#### Goal a
Copy the records word for word from the line containing "Where should I" through the end of the records, including both ends. Omit the pictures.

#### Passage shown
To obtain an estimate of the optimal step size ${\hat{\eta }}^{* (t)}$ in Eq. (17), we perform the procedure of BO on ${{{{\mathcal{L}}}}}^{(t)}$ by using a fixed number of measurement shots

$${s}_{{{{\rm{cost}}}}}^{(t)}$$

(20)

per query to the cost function, and querying these noisy observations of the cost function N times in total with

$$N={N}_{{{{\rm{init}}}}}+{N}_{{{{\rm{eval}}}}}.$$

(21)

where N_init is the number of points used for initial evaluation for BO, and N_eval is the number of points evaluated during the BO in each step in addition to N_init. This procedure determines ${\hat{\eta }}^{* (t)}$ in such a way that ${\hat{{{{\boldsymbol{\theta }}}}}}^{(t+1)}$ in Eq. (17) should be given by θ^(N+1) in Eq. (16). We will specify N_init and N_eval in “Example of choice of hyperparameters and implementation” section. In the BO, we use N_init points for the initial queries, which we take at equal intervals in the 1D subspace ${{{{\mathcal{L}}}}}^{(t)}$. Using the observed points, the BO iterates a cycle according to Eqs. (15) and (16) to decide an additional point to evaluate per cycle. Repeating N_eval cycles, we have N_eval points in addition to the N_init initial points, where the nth cycle for n ∈ {1, …, N_eval} uses (N_init + n − 1) points to decide the (N_init + n)th point. These N points are used for the update according to Eq. (17), i.e., the calculation of ${\hat{\eta }}^{* (t)}$.

#### Extracted material

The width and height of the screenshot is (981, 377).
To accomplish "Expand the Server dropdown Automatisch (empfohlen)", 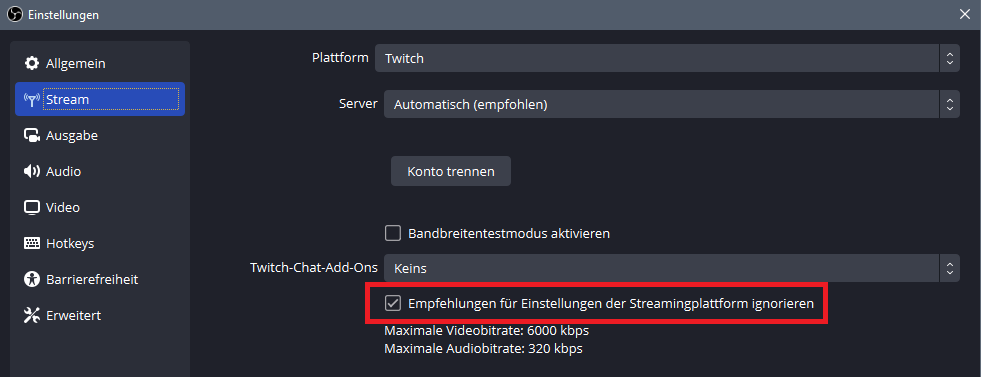I will (x=671, y=104).
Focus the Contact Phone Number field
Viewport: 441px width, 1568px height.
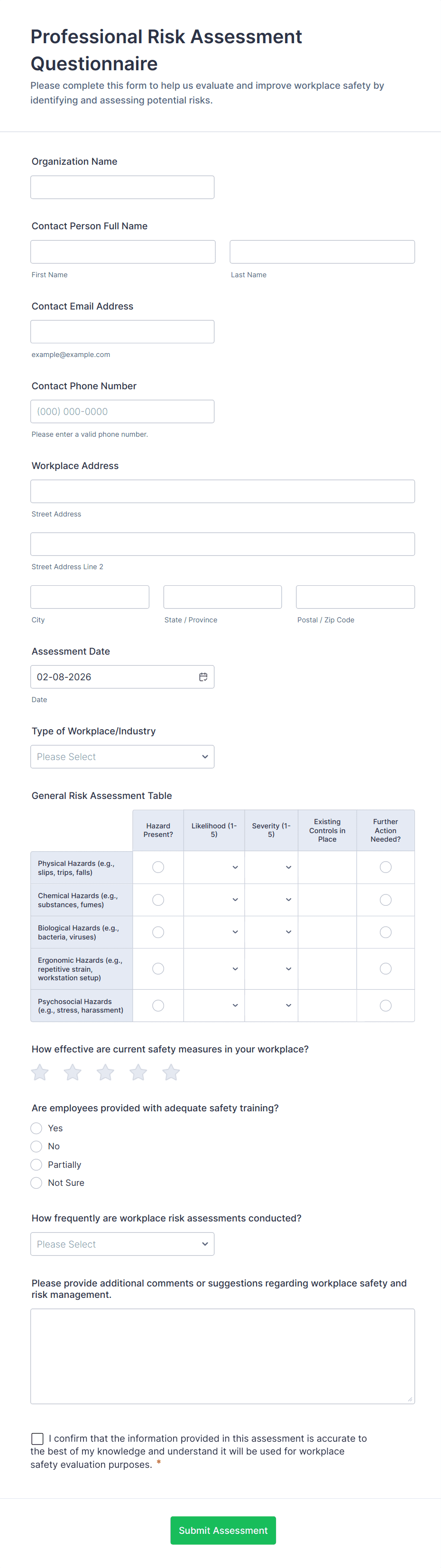[x=122, y=412]
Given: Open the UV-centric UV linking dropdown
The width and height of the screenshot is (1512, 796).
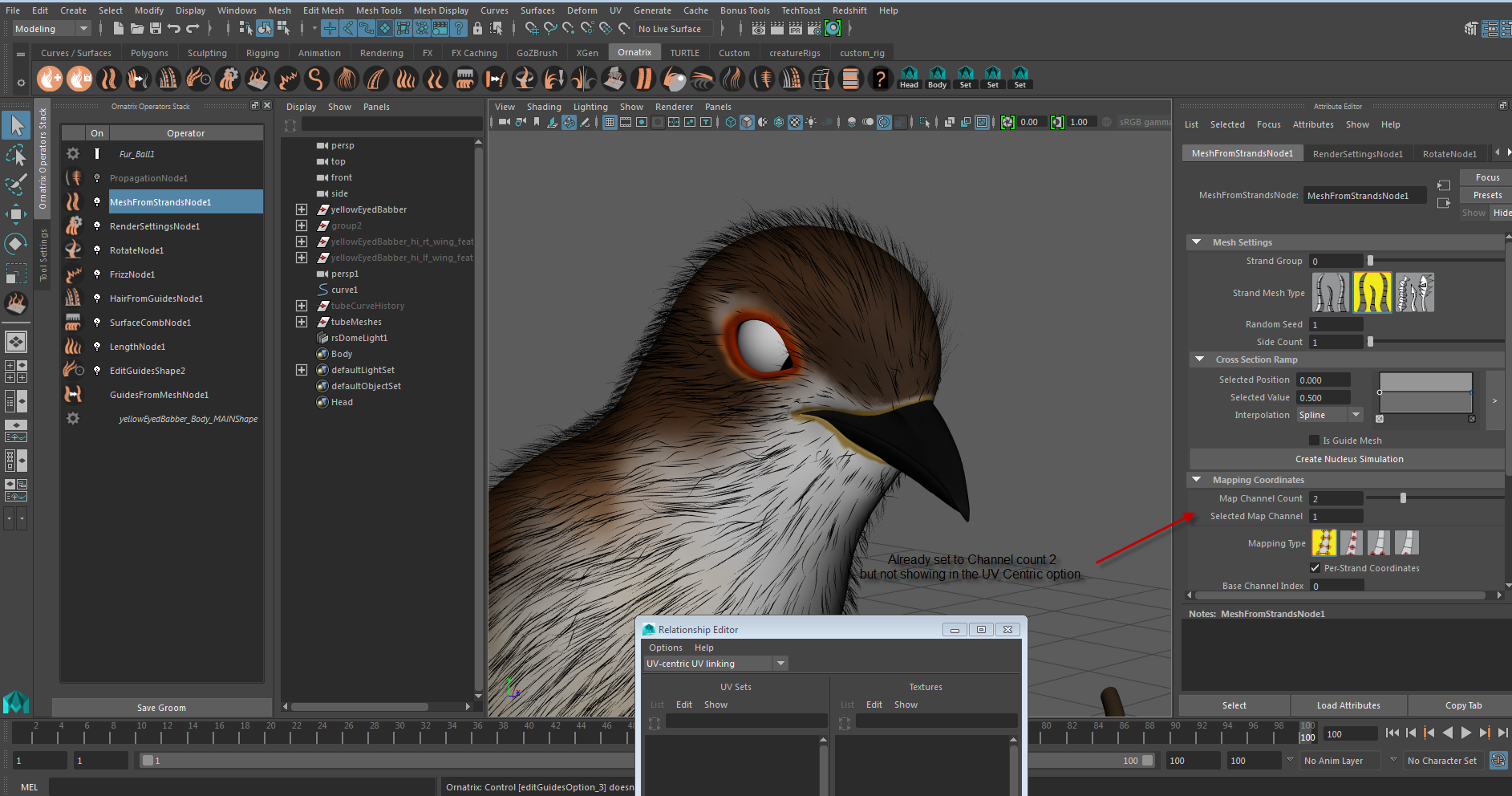Looking at the screenshot, I should point(715,664).
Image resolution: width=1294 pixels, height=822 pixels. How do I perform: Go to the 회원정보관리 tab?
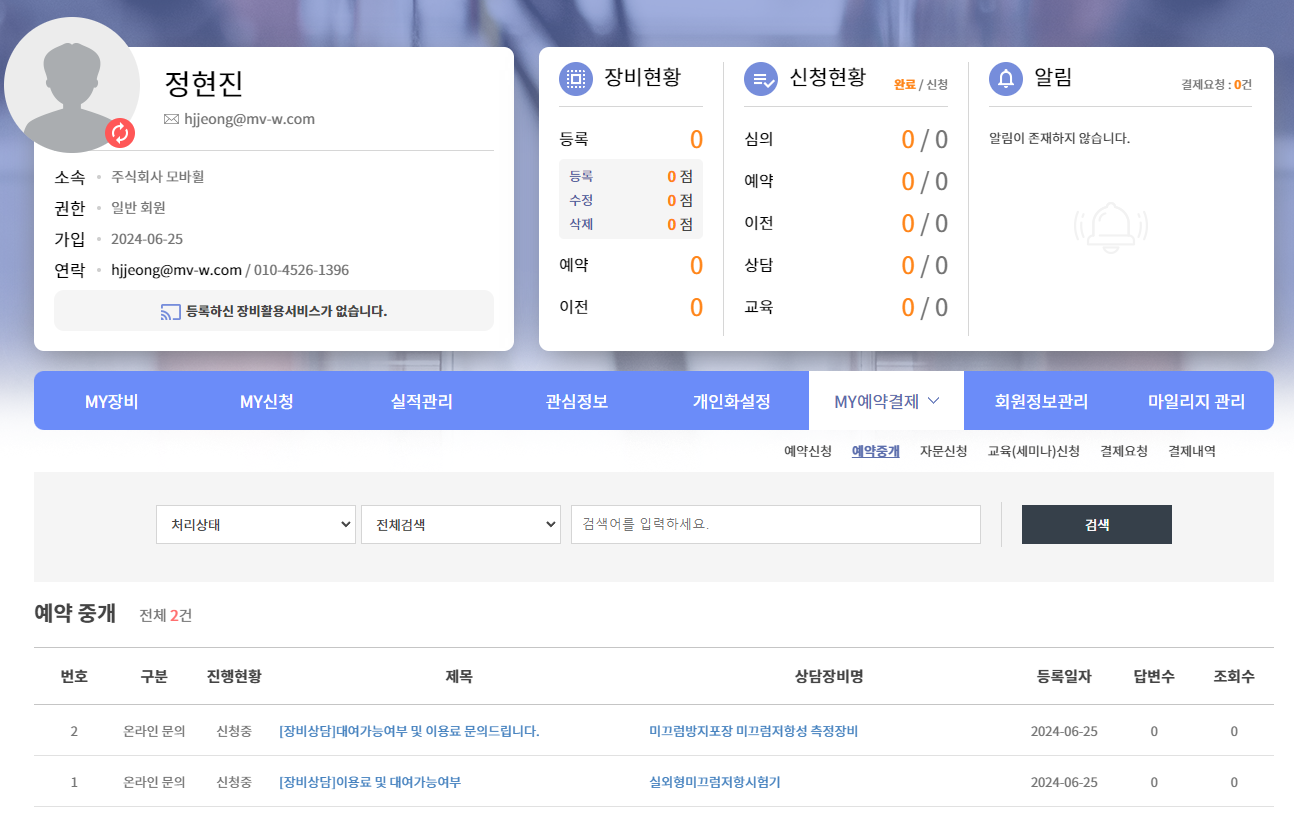click(x=1041, y=402)
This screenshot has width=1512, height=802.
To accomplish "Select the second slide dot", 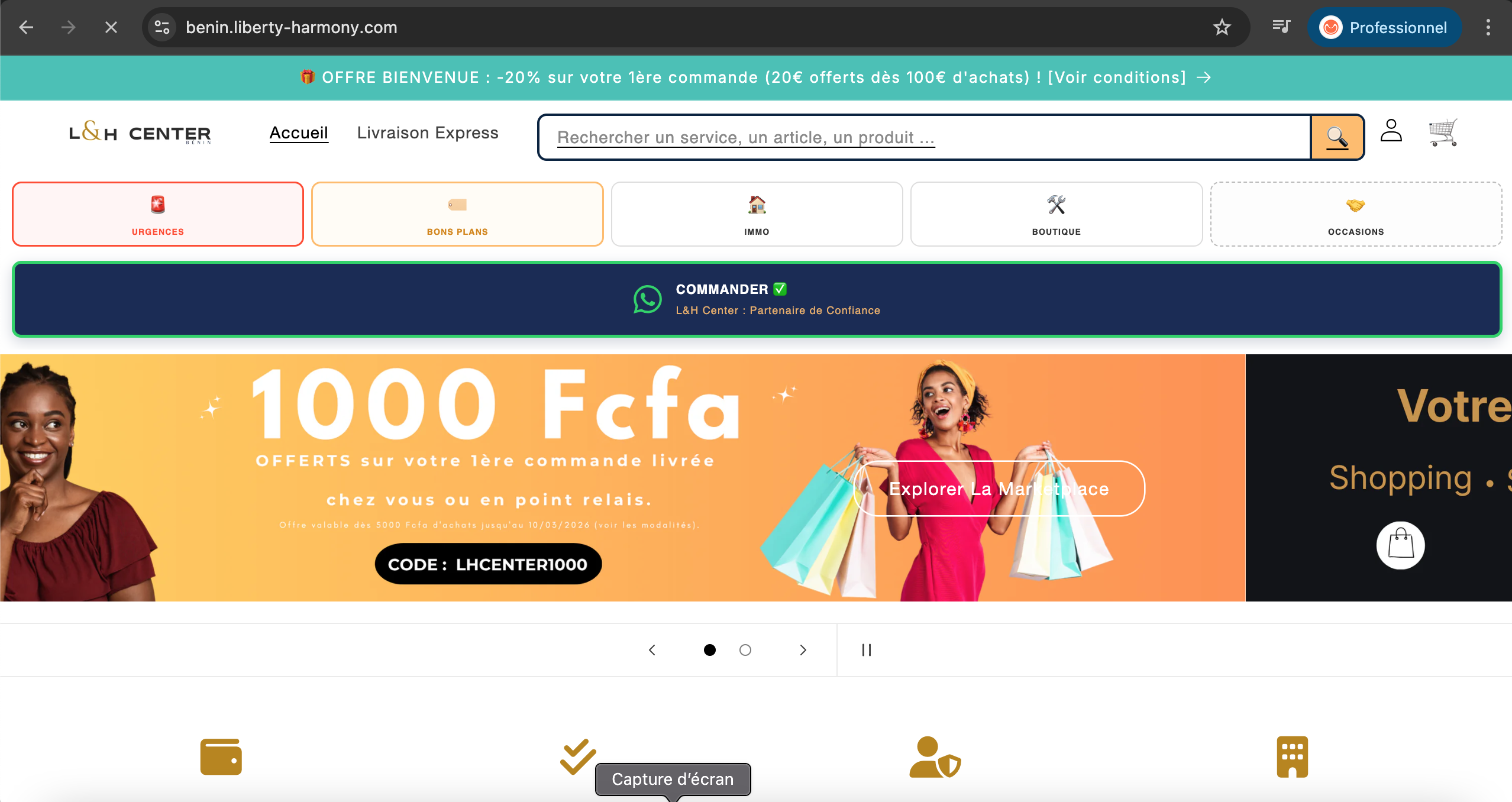I will tap(745, 650).
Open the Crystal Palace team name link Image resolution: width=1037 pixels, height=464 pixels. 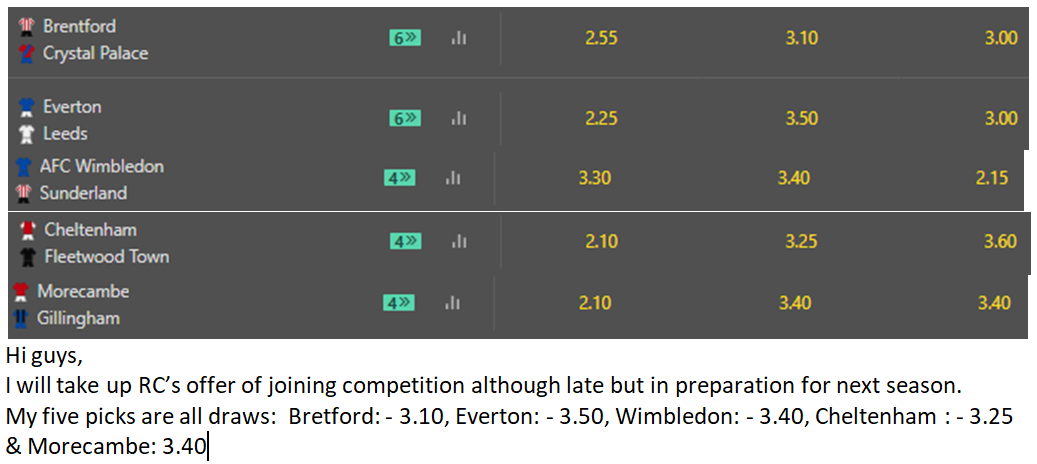[95, 53]
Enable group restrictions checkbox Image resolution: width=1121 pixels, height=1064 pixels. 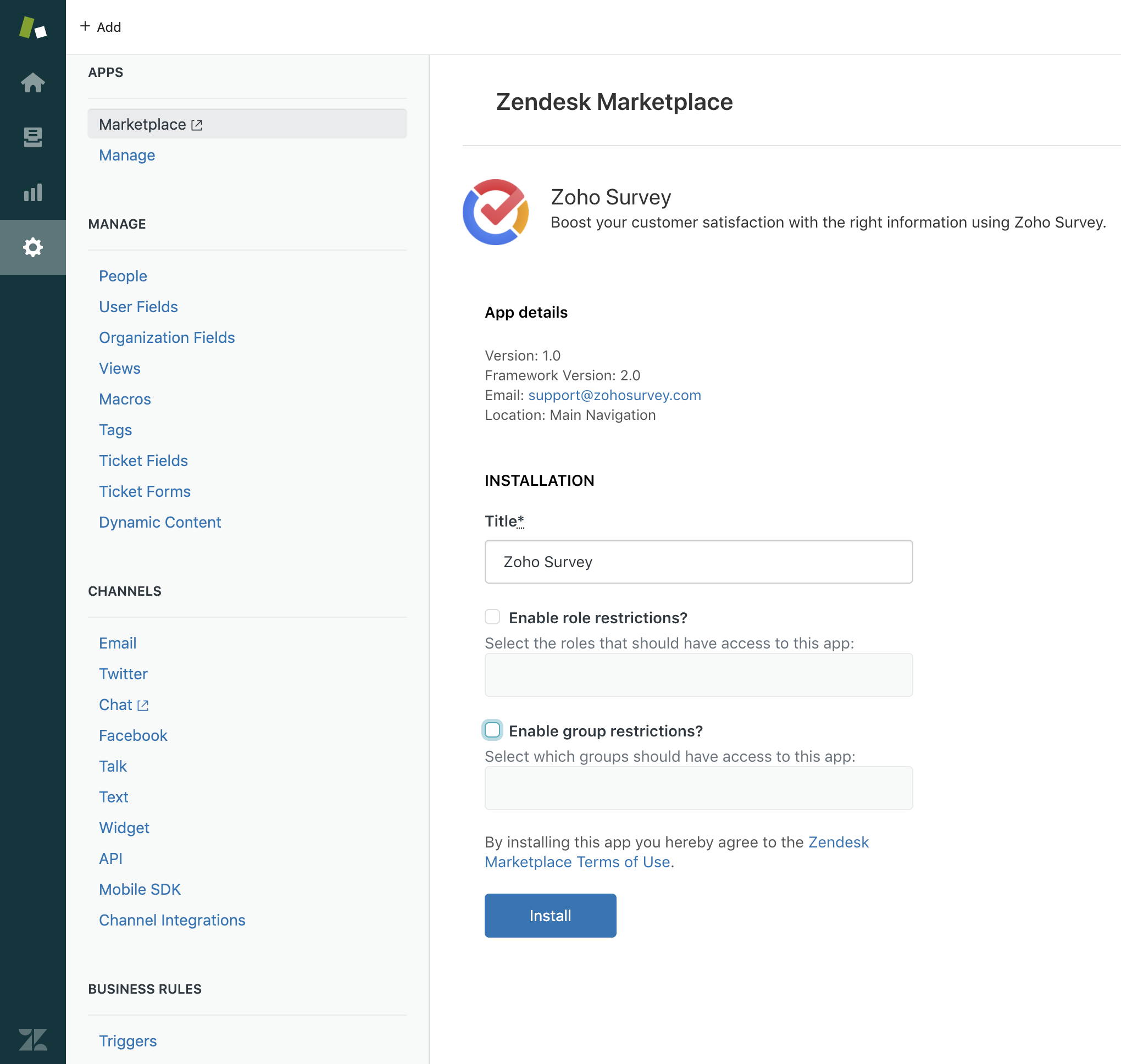pyautogui.click(x=492, y=730)
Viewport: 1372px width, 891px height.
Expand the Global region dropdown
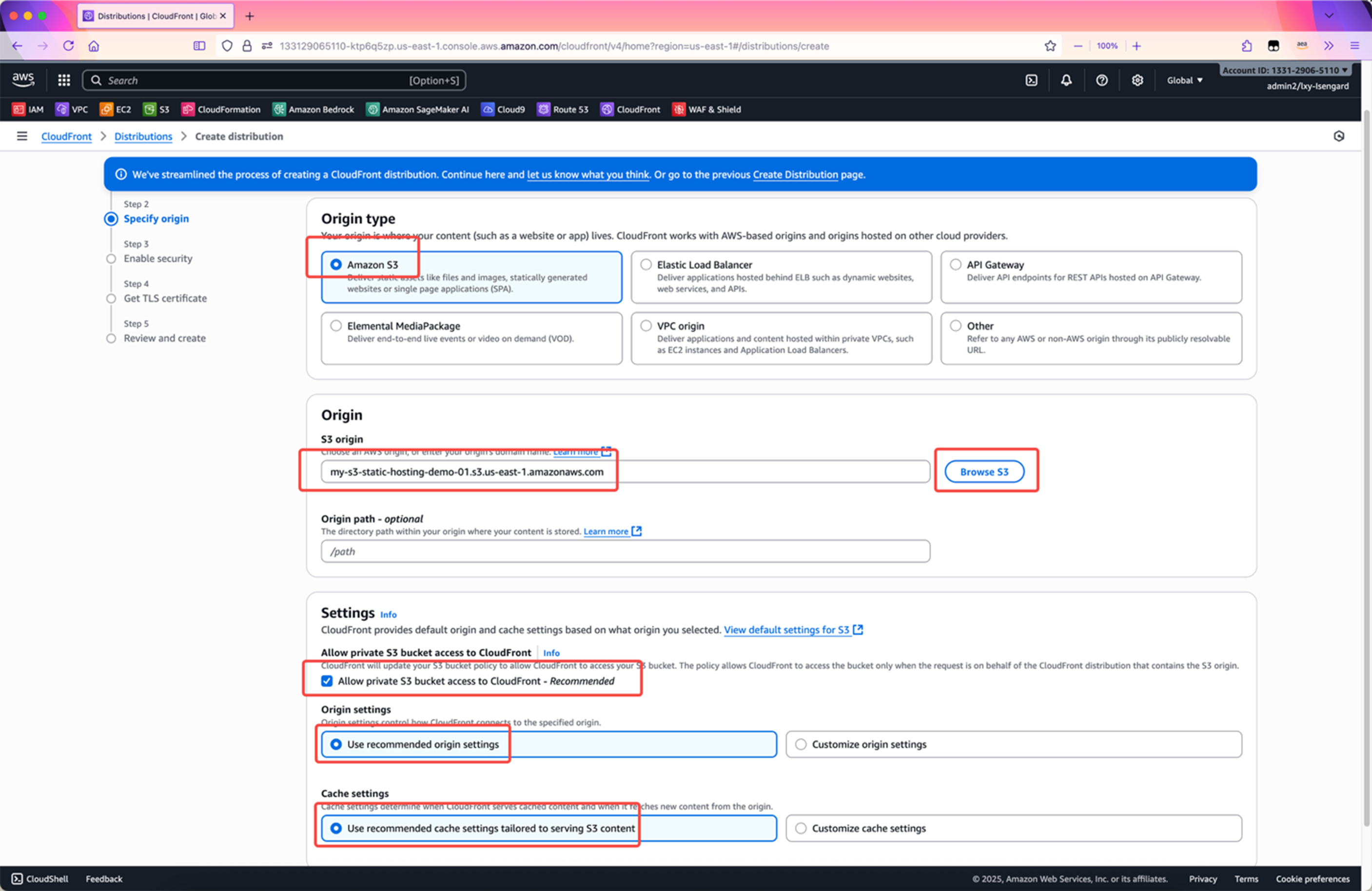tap(1185, 80)
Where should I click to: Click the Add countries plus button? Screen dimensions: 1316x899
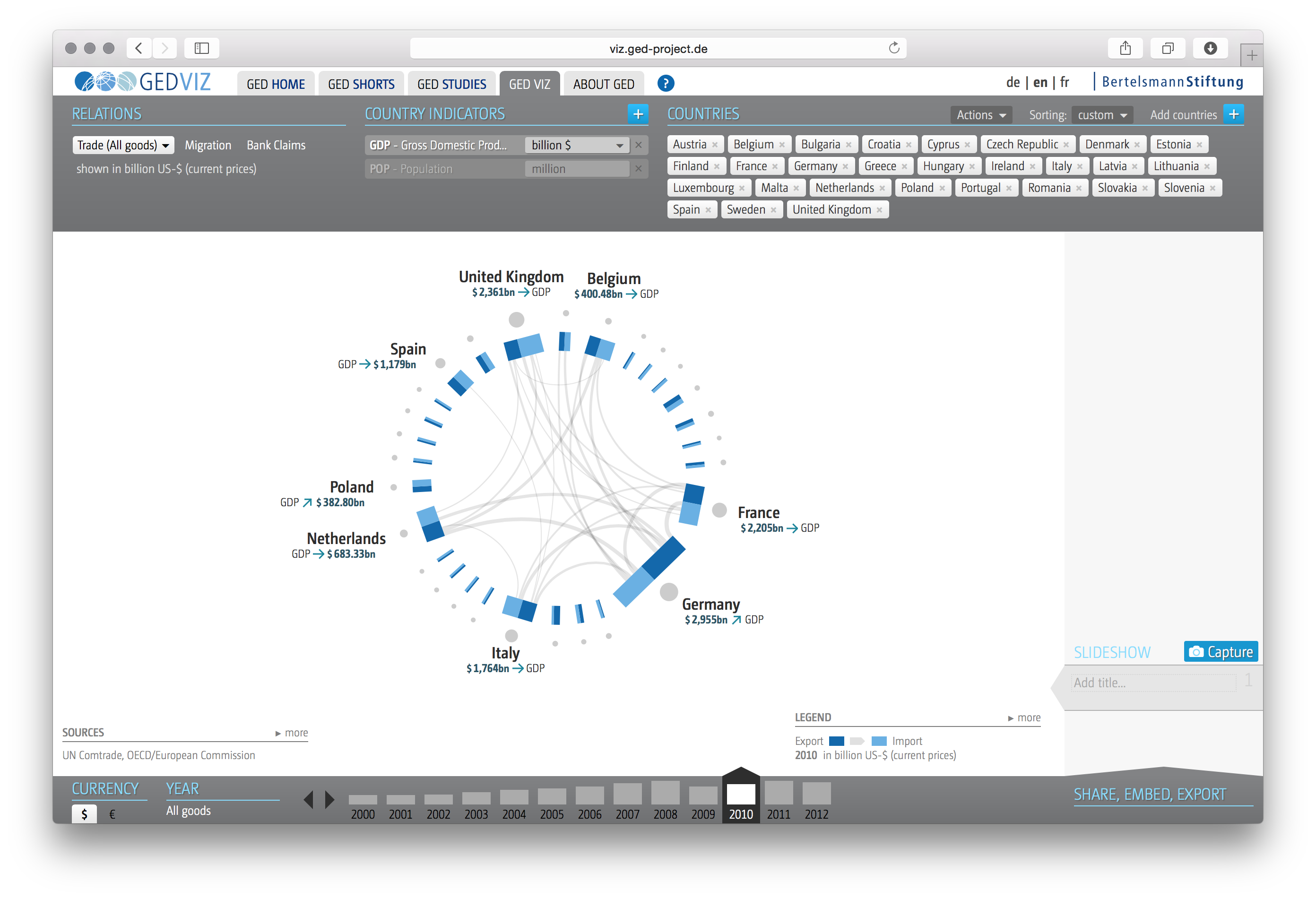pyautogui.click(x=1233, y=114)
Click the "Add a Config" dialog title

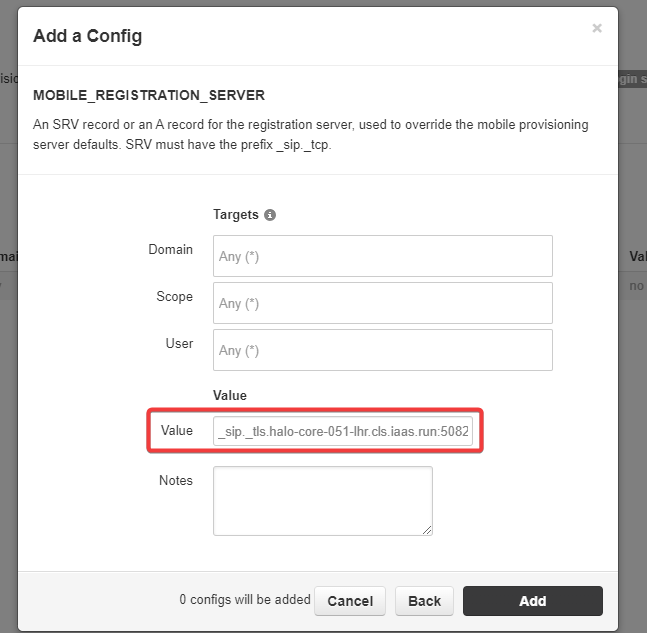[x=88, y=36]
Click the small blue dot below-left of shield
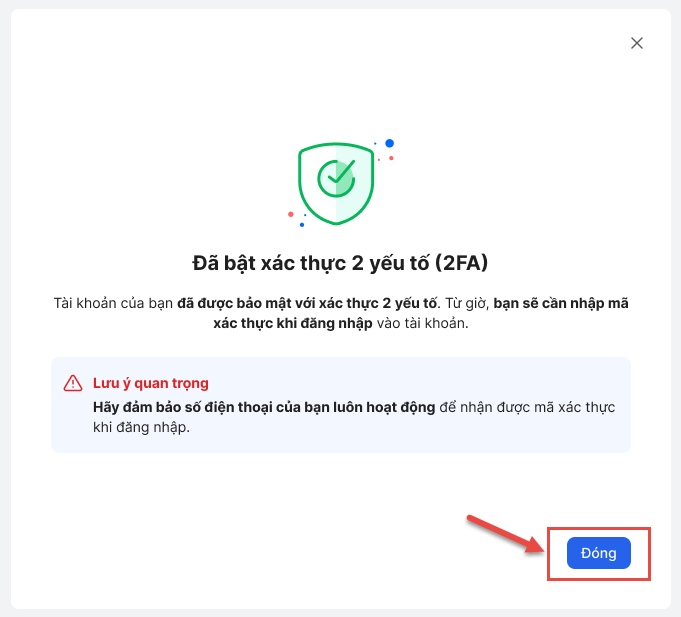This screenshot has width=681, height=617. click(x=301, y=224)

#### Goal b
Answer these questions about the passage on Bayesian optimization:
(i) What two quantities add up to N?
(ii) How are the N_init initial query points spaced?
(iii) How many points does the nth cycle use, and which point does it decide?

#### Exercise result a
Where should I click to: Click the Add countries plus button? Screen dimensions: 1316x899
pyautogui.click(x=1233, y=114)
Click the "Add a Config" dialog title

[x=88, y=36]
Click the small blue dot below-left of shield
This screenshot has width=681, height=617. click(x=301, y=224)

#### Exercise result b
(i) N_init and N_eval.
(ii) They are taken at equal intervals in the one-dimensional subspace.
(iii) It uses N_init + n − 1 points to decide the (N_init + n)th point.